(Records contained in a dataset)
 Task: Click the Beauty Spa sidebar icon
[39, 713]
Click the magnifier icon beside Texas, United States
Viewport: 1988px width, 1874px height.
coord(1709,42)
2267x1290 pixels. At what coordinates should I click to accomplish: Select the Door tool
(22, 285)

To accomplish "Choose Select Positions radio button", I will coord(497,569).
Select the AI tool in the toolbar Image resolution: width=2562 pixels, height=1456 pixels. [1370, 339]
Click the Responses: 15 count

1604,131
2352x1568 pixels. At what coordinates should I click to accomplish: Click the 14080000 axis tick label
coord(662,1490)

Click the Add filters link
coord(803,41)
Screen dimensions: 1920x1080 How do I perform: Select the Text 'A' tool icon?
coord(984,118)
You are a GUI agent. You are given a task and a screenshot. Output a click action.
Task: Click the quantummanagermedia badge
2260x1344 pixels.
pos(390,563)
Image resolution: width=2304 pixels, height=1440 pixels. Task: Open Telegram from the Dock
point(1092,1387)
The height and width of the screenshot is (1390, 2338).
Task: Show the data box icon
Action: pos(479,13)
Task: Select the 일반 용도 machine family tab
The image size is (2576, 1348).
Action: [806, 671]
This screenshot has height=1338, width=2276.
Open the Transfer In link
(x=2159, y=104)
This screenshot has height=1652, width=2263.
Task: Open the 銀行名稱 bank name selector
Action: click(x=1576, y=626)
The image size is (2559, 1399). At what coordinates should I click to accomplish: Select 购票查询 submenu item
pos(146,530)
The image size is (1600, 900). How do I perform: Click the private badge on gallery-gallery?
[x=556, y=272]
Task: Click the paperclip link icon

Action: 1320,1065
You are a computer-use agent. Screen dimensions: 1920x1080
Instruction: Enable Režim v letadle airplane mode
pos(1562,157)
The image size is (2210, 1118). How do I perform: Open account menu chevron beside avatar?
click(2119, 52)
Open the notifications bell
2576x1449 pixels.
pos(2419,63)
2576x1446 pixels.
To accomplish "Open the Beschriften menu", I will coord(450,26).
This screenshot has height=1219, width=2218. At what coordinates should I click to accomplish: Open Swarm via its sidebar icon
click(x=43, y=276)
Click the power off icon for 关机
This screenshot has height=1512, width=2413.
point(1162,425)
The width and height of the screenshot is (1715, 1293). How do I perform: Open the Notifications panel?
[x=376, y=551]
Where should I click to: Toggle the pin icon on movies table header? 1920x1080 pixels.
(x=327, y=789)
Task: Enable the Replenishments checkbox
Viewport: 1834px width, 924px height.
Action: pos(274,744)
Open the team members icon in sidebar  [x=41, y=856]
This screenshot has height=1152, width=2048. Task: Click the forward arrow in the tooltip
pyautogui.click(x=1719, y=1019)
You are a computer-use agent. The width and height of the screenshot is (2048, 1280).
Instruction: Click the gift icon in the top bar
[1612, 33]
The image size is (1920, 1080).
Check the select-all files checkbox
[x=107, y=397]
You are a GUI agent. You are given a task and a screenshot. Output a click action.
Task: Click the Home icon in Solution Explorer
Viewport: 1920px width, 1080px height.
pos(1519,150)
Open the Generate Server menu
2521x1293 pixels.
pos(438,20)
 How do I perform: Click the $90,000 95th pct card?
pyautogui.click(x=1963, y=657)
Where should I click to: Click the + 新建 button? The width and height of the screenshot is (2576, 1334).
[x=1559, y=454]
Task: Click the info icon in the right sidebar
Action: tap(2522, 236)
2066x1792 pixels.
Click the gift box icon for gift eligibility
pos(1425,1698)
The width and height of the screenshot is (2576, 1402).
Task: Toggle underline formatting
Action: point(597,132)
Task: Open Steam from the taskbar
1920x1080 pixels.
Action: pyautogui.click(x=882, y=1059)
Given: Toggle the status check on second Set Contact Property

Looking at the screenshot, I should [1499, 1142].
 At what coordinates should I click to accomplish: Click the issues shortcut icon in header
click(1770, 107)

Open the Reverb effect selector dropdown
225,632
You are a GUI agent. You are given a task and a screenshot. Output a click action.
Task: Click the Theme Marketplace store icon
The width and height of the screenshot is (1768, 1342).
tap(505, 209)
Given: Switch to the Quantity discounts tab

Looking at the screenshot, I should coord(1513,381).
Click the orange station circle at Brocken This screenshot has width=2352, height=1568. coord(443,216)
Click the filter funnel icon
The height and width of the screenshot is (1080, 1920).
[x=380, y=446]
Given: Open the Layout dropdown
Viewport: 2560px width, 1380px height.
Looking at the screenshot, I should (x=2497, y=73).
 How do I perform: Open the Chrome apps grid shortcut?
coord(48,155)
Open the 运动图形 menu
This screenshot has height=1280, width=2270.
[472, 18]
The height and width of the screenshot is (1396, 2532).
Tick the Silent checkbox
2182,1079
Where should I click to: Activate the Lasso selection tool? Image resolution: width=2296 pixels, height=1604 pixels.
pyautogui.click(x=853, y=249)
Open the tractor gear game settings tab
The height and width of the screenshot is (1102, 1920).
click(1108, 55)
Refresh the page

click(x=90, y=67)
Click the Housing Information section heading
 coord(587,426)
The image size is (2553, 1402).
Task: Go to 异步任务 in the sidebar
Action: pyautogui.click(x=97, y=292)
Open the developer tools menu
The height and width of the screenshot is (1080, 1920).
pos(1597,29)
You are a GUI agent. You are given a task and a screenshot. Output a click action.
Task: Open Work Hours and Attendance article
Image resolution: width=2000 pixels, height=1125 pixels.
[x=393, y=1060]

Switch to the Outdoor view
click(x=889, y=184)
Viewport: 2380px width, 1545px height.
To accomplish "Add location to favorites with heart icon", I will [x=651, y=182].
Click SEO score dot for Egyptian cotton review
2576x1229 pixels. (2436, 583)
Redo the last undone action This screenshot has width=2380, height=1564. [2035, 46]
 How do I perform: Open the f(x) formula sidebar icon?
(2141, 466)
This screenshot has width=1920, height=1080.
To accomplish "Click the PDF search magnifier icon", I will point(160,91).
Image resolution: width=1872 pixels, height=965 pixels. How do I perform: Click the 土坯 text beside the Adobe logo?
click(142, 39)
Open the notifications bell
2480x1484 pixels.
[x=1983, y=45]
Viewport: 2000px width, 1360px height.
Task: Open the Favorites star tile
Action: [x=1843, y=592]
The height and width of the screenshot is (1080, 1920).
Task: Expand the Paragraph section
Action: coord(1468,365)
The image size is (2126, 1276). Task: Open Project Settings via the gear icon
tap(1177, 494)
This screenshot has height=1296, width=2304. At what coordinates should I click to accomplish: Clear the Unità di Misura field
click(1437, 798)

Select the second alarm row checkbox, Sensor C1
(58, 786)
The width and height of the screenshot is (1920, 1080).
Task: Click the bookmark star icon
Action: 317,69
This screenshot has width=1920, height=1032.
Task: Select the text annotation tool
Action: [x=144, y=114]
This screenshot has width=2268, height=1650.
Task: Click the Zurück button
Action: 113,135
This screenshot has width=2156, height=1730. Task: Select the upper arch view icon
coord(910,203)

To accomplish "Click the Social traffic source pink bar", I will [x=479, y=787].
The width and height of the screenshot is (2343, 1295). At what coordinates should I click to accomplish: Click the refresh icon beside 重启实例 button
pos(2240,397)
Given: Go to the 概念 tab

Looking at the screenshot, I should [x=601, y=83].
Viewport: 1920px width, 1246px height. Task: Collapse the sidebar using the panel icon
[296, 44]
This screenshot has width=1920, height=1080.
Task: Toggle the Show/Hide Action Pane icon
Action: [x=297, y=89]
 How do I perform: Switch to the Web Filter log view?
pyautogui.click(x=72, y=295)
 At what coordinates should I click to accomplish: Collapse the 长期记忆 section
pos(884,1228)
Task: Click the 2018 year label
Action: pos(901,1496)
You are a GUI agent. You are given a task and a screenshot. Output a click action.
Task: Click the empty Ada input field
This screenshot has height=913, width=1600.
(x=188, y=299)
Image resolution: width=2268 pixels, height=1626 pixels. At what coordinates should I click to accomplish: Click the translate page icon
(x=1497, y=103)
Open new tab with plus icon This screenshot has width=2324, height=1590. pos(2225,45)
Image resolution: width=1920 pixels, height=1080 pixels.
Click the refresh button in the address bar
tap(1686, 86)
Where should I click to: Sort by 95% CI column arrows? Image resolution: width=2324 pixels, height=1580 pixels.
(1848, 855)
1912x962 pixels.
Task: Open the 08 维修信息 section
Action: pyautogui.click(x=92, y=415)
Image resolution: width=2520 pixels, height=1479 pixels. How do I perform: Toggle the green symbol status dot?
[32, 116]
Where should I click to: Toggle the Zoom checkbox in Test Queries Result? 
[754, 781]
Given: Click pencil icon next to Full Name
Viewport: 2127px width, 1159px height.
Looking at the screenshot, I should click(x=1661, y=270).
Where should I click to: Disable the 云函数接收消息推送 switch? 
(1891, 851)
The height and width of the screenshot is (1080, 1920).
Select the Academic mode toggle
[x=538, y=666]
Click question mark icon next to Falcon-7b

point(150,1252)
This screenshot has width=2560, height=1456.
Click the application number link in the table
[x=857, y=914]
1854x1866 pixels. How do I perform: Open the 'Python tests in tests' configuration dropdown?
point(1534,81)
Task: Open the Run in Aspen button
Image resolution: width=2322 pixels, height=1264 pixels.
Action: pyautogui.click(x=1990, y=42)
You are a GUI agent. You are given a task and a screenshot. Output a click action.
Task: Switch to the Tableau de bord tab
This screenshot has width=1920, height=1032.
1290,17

◆ EXERCISE DIRECTIONS ◆
What is asked for is an exact copy of the lines above from the one containing "Where should I click to: Sort" through the one containing "Task: Switch to the Tableau de bord tab", and only those.

◆ ANSWER TO THE EXERCISE ◆
Where should I click to: Sort by 95% CI column arrows? Image resolution: width=2324 pixels, height=1580 pixels.
(1848, 855)
1912x962 pixels.
Task: Open the 08 维修信息 section
Action: pyautogui.click(x=92, y=415)
Image resolution: width=2520 pixels, height=1479 pixels. How do I perform: Toggle the green symbol status dot?
[32, 116]
Where should I click to: Toggle the Zoom checkbox in Test Queries Result? 
[754, 781]
Given: Click pencil icon next to Full Name
Viewport: 2127px width, 1159px height.
Looking at the screenshot, I should click(x=1661, y=270).
Where should I click to: Disable the 云函数接收消息推送 switch? 
(1891, 851)
The height and width of the screenshot is (1080, 1920).
Select the Academic mode toggle
[x=538, y=666]
Click question mark icon next to Falcon-7b

point(150,1252)
This screenshot has width=2560, height=1456.
Click the application number link in the table
[x=857, y=914]
1854x1866 pixels. How do I perform: Open the 'Python tests in tests' configuration dropdown?
point(1534,81)
Task: Open the Run in Aspen button
Image resolution: width=2322 pixels, height=1264 pixels.
Action: pyautogui.click(x=1990, y=42)
You are a GUI agent. You are given a task and a screenshot. Output a click action.
Task: Switch to the Tableau de bord tab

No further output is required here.